Features selection and importance
Feature selection
SDeMo.noselection! Function
noselection!(model, folds; verbose::Bool = false, kwargs...)
Returns the model to the state where all variables are used.
All keyword arguments are passed to train!
.
SDeMo.backwardselection! Function
backwardselection!(model, folds; verbose::Bool = false, optimality=mcc, kwargs...)
Removes variables one at a time until the optimality
measure stops increasing.
All keyword arguments are passed to crossvalidate!
.
SDeMo.forwardselection! Function
forwardselection!(model, folds, pool; verbose::Bool = false, optimality=mcc, kwargs...)
Adds variables one at a time until the optimality
measure stops increasing. The variables in pool
are added at the start.
All keyword arguments are passed to crossvalidate!
.
forwardselection!(model, folds; verbose::Bool = false, optimality=mcc, kwargs...)
Adds variables one at a time until the optimality
measure stops increasing.
All keyword arguments are passed to crossvalidate!
.
Feature importance
SDeMo.variableimportance Function
variableimportance(model, folds, variable; reps=10, optimality=mcc, kwargs...)

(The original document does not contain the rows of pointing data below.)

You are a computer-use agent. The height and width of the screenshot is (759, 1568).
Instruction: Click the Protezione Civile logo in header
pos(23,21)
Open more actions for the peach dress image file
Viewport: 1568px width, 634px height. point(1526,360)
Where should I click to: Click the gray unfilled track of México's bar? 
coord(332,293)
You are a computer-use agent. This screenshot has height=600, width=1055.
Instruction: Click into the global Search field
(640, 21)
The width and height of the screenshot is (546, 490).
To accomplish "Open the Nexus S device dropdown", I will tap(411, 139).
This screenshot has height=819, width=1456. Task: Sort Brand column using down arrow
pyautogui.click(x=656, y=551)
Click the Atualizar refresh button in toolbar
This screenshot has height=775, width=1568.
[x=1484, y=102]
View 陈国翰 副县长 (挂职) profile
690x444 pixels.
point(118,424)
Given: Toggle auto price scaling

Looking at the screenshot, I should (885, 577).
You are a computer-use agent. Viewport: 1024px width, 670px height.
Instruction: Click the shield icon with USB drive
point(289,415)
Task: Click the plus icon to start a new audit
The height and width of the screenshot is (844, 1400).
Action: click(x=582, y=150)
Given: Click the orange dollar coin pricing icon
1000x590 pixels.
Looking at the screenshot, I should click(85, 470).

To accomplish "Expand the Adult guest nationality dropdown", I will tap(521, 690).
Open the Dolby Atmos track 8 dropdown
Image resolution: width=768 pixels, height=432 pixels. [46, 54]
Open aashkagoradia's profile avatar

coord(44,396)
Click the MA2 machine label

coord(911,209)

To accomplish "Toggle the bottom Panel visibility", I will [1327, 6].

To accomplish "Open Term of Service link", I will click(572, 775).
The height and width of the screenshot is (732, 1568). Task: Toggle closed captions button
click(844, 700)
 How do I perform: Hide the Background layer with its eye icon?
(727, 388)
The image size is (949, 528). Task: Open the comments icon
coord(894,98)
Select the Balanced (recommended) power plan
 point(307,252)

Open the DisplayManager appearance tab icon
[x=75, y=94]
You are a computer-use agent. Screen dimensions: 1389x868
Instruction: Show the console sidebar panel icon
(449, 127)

Returns the importance of one variable in the model. The samples
keyword fixes the number of bootstraps to run (defaults to 10
, which is not enough!).
The keywords are passed to ConfusionMatrix
.
variableimportance(model, folds; kwargs...)
Returns the importance of all variables in the model. The keywords are passed to variableimportance
.
Variance Inflation Factor
SDeMo.stepwisevif! Function
stepwisevif!(model::SDM, limit, tr=:;kwargs...)
Drops the variables with the largest variance inflation from the model, until all VIFs are under the threshold. The last positional argument (defaults to :
) is the indices to use for the VIF calculation. All keyword arguments are passed to train!
.
SDeMo.vif Function
vif(::Matrix)
Returns the variance inflation factor for each variable in a matrix, as the diagonal of the inverse of the correlation matrix between predictors.
vif(::AbstractSDM, tr=:)
Returns the VIF for the variables used in a SDM, optionally restricting to some training instances (defaults to :
for all points). The VIF is calculated on the de-meaned predictors.